Facile construction of 1 T MoS2 assisted by boron nitride co-doped graphite with fast lithium storage kinetics

Abstract

Metallic phase molybdenum disulfide (1 T MoS2) is one of the most promising anode materials for lithium-ion batteries. The 1 T MoS2 is metastable and synthesis of 1 T MoS2 without harsh and hazardous conditions is remain challenging. In this work, stable 1 T MoS2 is prepared by the hydrothermal method utilizing the boron nitride co-doping graphite (BNG) nanosheets as substrates. The doping strategy changed the electron states in the graphite realizing the electron redistribution when combined with MoS2. The BNG nanosheets act as the electron donor stabilizing the 1 T MoS2 and guiding the vertical growth of the MoS2 without agglomeration.
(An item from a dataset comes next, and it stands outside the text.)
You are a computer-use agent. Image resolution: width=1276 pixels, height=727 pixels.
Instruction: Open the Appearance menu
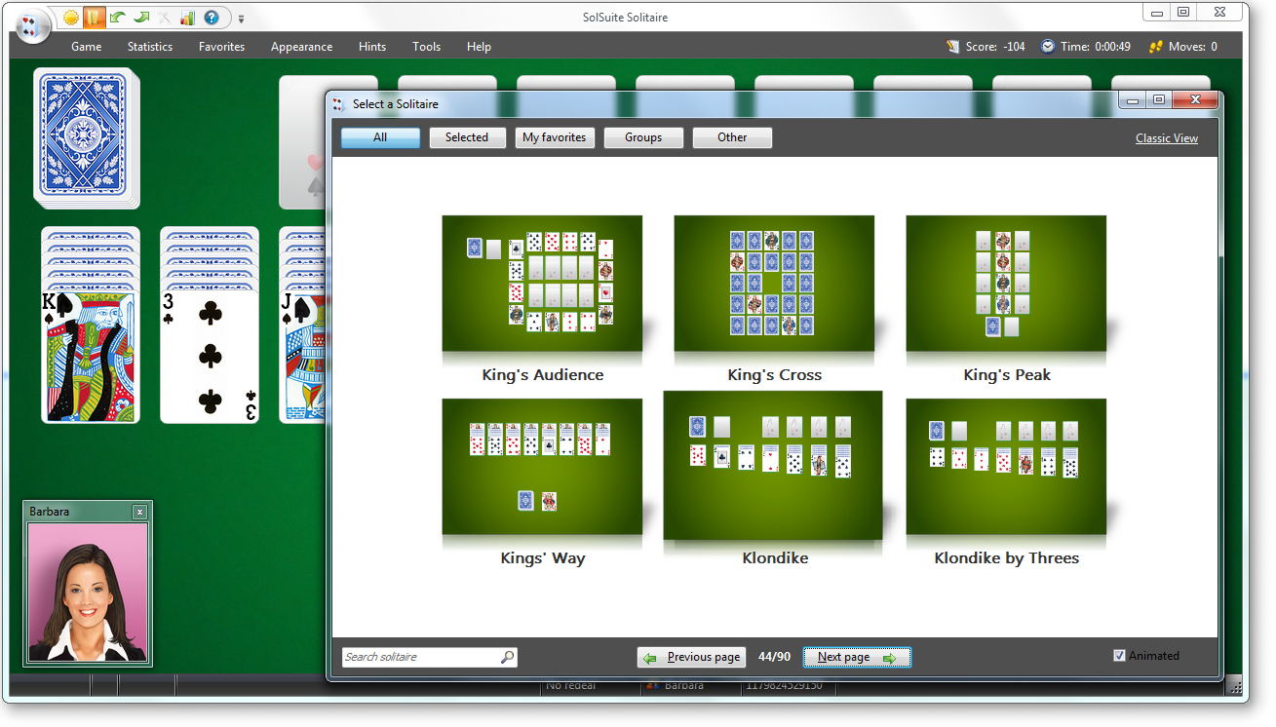click(x=301, y=46)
As a result, the as-prepared BNG-MoS2 presents an outstanding lithium storage performance of 1056.3 mAh/g after 500 cycles and 248.3 mAh/g of capacity at a high rate of 20 A/g after 2000 cycles. Electrochemical measurements indicate the enhanced lithium storage kinetics is derived from the elevated electron conductivity and lithium-ion migration. The DFT calculation further confirms the origin of the phase transition and fast lithium storage kinetics is the electron redistribution at the interface of BNG-MoS2. This novel strategy gives a new perspective on the synthesis of stable 1 T phase MoS2 for advanced anode materials.